Simple Light and Open HSM is a project that allows OpenSSL's users to enhance security by storing private keys on a Harware Security Module based on a BeagleBoneBlack (or whatever you want). The Hardware Security Module works with the solHSM-PROTOCOL in order to communicate with an OpenSSL ENGINE (solHSM-ENGINE) over IP.
solHSM-Core is the main software on the HSM that provides some basic cyptographic operations.

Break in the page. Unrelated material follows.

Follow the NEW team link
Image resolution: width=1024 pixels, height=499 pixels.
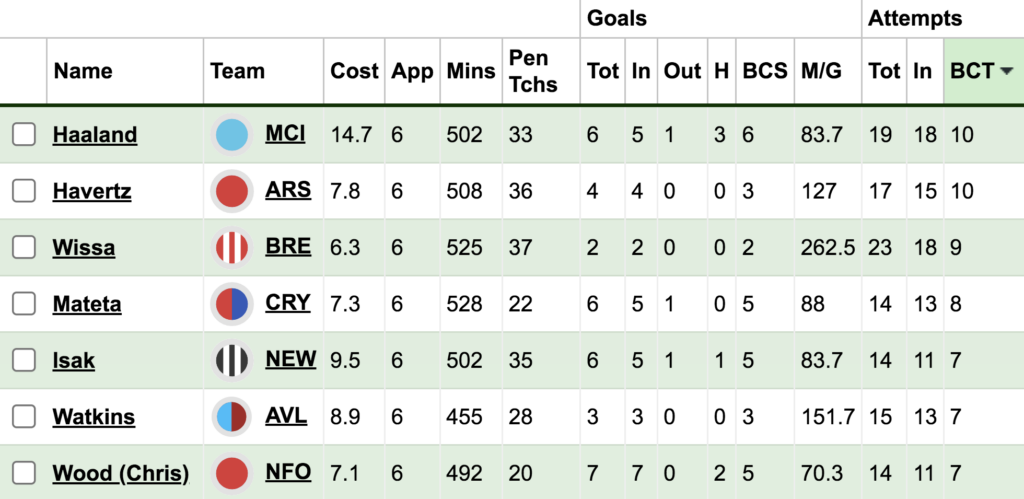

Please read the wiki for more informations
>=gcc-4.7
git://github.com/jedisct1/libsodium.git
git://github.com/zeromq/libzmq.git
git://github.com/zeromq/czmq.git
g++
libpgm-dev
cmake
automake
libtool
pkg-config
libsqlite3-dev
sqlite3
libssl-dev
rsyslog
chmod +x install_dep.sh dep.sh
./install_dep.sh
./autogen.sh
./configure && make
sudo make install
In order to communicate with your HSM client (web server), you need to create and share certificates:
$ cd tools
$ make
$ ./generate_cert cert_name
./generate_cert cert_name will create public (*.cert) and private
(*.cert_secret) certificates.
Keys are generated on 256 bits (ECC with Curve25519).

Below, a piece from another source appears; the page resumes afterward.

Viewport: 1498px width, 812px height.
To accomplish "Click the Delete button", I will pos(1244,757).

On the HSM side, certificates MUST be in:
/etc/hsm/server/
├── pub_key
│ │
│ └── client.cert
├── server.cert
└── server.cert_secret
On the client side, solhsm-engine you can either build your Docker images with the Dockerfile or place certificates in appropriate directories (read the solhsm-engine doc).
Run hsm-core:
/etc/init.d/hsm-core start
Uninstall but keep certificates and database:
sudo make uninstall
Full uninstall
sudo make fulluninstall